*** Opening DATA LISTING ***
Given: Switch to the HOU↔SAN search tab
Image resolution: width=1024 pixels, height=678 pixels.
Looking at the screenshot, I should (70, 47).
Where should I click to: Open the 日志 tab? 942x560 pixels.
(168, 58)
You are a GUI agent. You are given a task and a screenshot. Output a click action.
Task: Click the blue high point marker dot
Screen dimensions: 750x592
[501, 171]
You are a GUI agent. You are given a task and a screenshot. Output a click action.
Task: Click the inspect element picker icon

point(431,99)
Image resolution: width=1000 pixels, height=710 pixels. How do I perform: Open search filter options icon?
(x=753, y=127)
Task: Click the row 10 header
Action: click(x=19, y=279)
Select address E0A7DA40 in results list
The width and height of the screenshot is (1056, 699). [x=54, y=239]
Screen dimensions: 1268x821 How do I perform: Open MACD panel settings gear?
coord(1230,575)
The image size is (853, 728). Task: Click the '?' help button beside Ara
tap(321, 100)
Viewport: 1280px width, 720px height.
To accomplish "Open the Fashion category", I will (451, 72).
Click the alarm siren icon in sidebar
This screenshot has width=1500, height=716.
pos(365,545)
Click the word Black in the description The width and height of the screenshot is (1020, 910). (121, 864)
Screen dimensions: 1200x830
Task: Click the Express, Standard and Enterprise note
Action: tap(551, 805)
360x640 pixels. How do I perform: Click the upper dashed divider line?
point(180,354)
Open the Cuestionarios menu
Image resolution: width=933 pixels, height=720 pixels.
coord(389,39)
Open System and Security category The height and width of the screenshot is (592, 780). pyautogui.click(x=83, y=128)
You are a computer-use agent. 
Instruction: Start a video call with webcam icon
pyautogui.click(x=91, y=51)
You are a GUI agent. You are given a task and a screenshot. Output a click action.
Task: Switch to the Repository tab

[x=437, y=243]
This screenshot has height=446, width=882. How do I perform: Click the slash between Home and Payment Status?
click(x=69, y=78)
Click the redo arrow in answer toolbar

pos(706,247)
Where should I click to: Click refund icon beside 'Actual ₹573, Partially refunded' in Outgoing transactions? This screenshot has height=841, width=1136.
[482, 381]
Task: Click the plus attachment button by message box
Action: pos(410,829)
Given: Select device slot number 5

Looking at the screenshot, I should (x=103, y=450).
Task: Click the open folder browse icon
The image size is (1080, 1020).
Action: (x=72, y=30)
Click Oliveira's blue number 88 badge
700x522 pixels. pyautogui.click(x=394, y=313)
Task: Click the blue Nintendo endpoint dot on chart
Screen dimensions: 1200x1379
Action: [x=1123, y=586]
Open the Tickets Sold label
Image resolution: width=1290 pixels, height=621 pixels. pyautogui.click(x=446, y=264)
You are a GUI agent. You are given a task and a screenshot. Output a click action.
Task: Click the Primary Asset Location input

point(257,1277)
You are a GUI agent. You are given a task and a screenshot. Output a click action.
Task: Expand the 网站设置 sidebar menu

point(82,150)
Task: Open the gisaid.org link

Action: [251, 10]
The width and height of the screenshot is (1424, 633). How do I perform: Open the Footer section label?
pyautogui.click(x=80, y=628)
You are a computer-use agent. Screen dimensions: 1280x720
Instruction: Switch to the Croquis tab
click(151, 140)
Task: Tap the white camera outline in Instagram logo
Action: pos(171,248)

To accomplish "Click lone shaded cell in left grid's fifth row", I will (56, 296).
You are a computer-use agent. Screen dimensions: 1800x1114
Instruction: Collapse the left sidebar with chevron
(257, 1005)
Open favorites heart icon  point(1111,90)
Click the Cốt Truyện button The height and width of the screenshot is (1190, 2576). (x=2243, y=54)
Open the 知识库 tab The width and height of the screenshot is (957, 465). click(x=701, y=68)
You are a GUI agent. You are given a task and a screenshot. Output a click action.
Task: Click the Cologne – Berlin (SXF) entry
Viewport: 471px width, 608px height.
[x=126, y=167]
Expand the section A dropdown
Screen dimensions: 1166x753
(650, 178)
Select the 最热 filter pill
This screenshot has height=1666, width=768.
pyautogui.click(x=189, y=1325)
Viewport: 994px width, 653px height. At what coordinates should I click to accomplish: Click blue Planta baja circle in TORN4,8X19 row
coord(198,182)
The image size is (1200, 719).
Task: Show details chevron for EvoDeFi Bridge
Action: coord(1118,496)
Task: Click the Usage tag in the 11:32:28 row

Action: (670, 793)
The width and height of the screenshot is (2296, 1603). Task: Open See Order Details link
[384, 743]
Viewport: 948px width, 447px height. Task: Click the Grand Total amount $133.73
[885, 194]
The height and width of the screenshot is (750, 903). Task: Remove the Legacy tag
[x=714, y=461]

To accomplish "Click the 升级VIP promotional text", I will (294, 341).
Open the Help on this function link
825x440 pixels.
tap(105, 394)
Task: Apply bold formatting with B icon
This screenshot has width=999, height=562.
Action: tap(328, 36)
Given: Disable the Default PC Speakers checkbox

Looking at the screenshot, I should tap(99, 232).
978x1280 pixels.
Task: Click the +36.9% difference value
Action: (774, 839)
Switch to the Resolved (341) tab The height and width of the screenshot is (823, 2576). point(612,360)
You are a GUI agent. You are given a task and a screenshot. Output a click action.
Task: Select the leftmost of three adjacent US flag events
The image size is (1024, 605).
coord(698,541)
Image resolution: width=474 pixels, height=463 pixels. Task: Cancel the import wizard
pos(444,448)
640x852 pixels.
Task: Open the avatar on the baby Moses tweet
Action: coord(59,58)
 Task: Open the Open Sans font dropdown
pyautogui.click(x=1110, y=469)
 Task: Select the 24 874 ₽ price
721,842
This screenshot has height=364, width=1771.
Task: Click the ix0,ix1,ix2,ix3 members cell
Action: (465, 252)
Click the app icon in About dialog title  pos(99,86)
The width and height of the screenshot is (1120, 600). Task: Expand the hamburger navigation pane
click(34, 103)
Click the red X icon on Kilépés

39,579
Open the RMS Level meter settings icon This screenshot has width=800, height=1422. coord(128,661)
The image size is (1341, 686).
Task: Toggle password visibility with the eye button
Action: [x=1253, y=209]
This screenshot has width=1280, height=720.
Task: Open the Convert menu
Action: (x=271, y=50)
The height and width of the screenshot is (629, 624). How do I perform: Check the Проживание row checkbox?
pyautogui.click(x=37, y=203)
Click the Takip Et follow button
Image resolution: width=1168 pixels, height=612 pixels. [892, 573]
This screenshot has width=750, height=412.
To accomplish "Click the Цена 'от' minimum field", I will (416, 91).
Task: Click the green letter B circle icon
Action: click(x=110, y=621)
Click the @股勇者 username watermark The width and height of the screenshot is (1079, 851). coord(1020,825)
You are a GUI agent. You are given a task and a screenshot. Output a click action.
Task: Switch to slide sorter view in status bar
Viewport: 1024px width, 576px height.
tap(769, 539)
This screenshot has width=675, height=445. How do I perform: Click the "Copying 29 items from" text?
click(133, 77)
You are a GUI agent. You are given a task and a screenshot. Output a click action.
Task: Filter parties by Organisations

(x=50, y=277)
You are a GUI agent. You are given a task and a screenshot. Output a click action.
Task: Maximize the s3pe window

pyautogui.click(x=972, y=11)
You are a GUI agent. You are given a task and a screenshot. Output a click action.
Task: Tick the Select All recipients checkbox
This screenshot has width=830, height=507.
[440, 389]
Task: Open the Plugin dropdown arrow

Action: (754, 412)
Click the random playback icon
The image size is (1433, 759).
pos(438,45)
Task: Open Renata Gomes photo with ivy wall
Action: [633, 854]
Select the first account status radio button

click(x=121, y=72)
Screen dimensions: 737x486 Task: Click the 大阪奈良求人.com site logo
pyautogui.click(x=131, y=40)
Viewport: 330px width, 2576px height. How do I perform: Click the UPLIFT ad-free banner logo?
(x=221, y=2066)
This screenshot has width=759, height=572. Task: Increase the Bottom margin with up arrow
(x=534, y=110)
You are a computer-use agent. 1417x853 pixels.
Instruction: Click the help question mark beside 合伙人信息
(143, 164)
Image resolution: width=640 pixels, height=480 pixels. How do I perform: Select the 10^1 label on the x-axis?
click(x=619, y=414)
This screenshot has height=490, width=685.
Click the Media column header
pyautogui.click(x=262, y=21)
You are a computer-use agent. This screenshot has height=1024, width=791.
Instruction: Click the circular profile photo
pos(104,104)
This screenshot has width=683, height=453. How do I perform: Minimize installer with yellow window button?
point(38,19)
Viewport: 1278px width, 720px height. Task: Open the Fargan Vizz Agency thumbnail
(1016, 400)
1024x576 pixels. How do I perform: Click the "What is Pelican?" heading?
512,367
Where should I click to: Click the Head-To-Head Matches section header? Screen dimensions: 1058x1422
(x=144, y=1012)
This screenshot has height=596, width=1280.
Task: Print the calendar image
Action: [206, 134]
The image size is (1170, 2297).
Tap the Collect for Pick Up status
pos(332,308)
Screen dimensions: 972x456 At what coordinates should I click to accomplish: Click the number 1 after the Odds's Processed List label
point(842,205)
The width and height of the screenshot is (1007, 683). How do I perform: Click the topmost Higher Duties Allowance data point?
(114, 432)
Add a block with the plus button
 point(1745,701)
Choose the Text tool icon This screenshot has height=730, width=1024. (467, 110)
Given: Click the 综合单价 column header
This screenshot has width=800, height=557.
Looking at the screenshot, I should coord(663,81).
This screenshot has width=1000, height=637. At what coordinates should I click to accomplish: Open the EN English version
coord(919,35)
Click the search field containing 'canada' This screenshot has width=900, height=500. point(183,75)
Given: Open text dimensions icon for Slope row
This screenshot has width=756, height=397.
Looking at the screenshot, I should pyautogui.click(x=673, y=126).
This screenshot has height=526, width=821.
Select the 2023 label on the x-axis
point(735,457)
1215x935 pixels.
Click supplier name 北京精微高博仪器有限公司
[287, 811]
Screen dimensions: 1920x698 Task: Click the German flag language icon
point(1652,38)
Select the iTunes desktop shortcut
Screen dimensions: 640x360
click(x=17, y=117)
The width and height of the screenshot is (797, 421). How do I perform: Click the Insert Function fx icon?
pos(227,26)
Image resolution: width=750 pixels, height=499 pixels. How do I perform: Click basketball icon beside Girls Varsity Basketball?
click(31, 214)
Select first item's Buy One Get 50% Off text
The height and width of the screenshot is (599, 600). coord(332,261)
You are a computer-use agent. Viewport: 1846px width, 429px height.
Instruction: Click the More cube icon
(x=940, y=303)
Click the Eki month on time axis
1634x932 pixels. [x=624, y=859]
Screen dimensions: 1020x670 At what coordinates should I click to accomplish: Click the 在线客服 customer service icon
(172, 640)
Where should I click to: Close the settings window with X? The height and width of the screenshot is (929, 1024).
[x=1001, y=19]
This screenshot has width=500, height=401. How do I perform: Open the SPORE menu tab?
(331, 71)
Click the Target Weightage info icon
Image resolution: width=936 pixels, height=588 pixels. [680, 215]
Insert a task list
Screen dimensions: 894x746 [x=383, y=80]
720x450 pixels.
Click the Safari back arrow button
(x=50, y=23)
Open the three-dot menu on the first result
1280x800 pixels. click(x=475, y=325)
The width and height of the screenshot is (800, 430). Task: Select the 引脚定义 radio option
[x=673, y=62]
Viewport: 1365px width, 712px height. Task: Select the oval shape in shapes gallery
*** Closing DATA LISTING ***
== REQUIRED ACTION ==
Look above for the line holding "The width and height of the screenshot is (1424, 633).". Print it and every line after it, exactly, through the line holding "You are a computer-use agent. Screen dimensions: 1280x720".

== REPLY TO THE EXERCISE ==
The width and height of the screenshot is (1424, 633). How do I perform: Open the Footer section label?
pyautogui.click(x=80, y=628)
You are a computer-use agent. Screen dimensions: 1280x720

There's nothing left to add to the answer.